Dass sämtliches Liedgut hier nicht nur von einer hervorragenden Band live gespielt und gesungen wird, sondern sogar Details in das Programm eingewoben sind, die etwa der Songzeile „You don’t have to put on the red light“ den roten Flitterrock elegant anbeistellen, zeugt von einem Sinn fürs Feine, der gleichermaßen verführt wie fasziniert.
Zumal die Kleinigkeiten von der Wucht des großen Ganzen immer wieder wirkungsvoll kontrastiert werden. Das liegt bei Ballet Revolución nicht zuletzt an der schieren Vielfalt des Gebotenen – und die zeigt sich nicht nur am musikalischen Variantenreichtum, sondern auch an den choreographischen Ideen.

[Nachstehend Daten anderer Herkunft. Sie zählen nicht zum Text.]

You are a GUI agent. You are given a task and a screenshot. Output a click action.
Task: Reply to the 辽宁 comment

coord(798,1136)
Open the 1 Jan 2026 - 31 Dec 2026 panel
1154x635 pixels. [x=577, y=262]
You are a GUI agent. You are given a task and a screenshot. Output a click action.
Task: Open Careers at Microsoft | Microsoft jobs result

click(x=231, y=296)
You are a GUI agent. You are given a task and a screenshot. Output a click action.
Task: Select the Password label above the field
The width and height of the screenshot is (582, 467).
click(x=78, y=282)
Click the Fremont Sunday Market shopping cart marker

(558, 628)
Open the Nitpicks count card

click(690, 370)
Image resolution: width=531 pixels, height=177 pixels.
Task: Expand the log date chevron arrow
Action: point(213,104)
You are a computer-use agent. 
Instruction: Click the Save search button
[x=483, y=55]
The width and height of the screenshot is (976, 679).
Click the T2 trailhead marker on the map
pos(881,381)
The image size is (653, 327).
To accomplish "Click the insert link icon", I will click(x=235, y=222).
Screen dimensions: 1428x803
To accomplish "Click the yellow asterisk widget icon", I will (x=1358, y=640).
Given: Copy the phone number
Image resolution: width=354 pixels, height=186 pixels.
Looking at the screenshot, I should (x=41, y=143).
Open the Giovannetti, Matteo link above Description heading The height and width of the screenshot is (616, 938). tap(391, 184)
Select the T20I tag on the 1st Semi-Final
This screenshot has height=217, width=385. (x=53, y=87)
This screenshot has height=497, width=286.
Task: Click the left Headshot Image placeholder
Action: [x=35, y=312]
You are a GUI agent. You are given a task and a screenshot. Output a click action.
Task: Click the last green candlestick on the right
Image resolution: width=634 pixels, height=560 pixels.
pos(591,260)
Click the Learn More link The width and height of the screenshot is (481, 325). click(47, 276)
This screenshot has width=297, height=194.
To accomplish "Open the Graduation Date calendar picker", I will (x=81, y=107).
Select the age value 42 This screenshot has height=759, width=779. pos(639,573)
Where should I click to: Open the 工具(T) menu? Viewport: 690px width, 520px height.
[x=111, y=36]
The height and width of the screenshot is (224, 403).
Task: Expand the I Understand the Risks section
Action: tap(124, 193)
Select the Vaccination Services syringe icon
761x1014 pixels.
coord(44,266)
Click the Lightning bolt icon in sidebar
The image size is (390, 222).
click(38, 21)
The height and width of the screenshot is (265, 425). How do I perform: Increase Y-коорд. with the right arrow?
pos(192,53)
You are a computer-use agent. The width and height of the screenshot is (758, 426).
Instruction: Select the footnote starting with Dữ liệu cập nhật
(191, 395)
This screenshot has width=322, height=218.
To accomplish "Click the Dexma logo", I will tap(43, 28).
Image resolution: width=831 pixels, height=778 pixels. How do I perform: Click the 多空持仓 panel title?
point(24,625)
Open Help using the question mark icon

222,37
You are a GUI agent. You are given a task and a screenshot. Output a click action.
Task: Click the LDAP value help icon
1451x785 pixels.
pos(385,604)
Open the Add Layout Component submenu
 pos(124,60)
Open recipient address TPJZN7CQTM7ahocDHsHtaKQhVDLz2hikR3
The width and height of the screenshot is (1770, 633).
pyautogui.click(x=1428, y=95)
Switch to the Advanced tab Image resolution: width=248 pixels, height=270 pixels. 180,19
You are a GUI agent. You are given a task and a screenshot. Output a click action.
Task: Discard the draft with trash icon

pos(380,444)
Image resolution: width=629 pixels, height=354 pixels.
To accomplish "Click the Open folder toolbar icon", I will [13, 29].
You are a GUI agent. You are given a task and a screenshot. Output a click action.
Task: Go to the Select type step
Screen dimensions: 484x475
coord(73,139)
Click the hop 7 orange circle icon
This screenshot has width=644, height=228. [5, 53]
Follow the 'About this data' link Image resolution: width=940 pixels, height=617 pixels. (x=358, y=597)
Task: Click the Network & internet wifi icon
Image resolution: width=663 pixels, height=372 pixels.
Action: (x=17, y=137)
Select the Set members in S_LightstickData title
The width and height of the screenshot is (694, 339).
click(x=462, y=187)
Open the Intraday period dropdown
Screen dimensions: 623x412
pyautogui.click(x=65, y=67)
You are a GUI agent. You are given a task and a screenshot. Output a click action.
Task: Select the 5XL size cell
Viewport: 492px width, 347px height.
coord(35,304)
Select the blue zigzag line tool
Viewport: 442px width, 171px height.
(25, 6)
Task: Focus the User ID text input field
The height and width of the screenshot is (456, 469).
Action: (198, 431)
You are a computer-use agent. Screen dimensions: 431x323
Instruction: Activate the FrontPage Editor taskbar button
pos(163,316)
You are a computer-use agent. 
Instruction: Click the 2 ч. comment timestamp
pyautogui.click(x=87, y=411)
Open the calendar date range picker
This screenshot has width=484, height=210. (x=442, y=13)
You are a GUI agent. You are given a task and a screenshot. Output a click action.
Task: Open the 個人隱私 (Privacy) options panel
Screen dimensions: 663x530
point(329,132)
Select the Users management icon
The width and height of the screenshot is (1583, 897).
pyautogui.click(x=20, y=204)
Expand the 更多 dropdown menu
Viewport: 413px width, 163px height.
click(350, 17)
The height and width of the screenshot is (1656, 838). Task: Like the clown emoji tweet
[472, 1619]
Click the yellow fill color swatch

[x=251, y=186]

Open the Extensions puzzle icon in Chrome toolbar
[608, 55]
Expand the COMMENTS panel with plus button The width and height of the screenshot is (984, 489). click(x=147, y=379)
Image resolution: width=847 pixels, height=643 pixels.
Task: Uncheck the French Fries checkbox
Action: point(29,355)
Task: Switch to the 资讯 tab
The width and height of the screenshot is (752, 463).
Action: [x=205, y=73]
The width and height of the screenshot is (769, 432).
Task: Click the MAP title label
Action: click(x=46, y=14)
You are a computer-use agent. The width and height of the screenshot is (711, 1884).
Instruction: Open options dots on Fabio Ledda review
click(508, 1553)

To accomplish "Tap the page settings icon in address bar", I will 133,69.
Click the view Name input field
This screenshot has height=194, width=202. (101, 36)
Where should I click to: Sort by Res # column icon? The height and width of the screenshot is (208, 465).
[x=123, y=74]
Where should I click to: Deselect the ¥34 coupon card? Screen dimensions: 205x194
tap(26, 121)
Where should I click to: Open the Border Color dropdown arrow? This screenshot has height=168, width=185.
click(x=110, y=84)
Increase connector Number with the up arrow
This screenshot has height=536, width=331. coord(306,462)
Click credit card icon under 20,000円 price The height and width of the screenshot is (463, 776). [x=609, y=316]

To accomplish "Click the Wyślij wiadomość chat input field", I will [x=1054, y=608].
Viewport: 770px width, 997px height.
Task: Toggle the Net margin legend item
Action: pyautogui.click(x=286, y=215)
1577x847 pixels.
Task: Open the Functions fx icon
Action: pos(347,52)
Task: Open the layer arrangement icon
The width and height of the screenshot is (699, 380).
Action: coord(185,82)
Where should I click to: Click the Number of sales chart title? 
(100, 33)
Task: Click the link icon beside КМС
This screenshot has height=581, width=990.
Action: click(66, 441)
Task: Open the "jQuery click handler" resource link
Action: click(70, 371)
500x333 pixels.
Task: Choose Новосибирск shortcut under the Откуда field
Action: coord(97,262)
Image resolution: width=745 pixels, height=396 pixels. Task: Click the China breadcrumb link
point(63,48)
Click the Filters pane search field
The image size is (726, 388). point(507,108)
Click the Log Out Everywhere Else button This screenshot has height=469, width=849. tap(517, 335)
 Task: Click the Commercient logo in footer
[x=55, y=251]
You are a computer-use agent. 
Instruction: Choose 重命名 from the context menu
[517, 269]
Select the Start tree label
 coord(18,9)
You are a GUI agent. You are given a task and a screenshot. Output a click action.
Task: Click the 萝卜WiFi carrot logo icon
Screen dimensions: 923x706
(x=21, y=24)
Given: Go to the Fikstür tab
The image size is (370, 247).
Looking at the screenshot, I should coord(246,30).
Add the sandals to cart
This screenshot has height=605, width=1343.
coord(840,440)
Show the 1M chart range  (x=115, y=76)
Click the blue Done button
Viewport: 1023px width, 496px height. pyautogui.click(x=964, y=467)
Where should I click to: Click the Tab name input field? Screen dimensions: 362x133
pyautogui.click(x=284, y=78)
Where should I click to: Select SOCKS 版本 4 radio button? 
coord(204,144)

Glänzen eben noch mehr als ein Dutzend Tänzer in wuchtiger Akrobatik und formvollendeter Körperbeherrschung, ist die Bühne schon Sekunden später zu einem andachtsvollen Pas de deux geräumt. Faszinierend gestaltet sich dabei vor allem, dass die Tänzer diesen Kraftakt eines Programms nicht nur – wie für Ballett-Compagnien quasi selbstverständlich – im Zauber des Einfachen erscheinen lassen, sondern ihr Programm mit so viel Enthusiasmus präsentieren, dass man ihnen den Stolz an jeder gedrehten Zehenspitze ablesen kann. Oder mit anderen Worten: Was die Tänzerinnen und Tänzer dieses außergewöhnlichen Kollektivs präsentieren, ist nicht weniger als kubanischer Expressionismus par excellence.
Nach einem Weihnachtsfest, das weder witterungstechnisch noch weltpolitisch wirklich freudigen Zusammenhalt vermittelt hätte, kommt diese gar zauberhafte Mischung dem Mannheimer Publikum geradezu gelegen. Die Zuschauer jedenfalls zeigen sich durch bloßen Beifall nicht nur zufrieden: Sie feiern ein getanztes Schauspiel, das sich jedes Jubels verdient gemacht hat.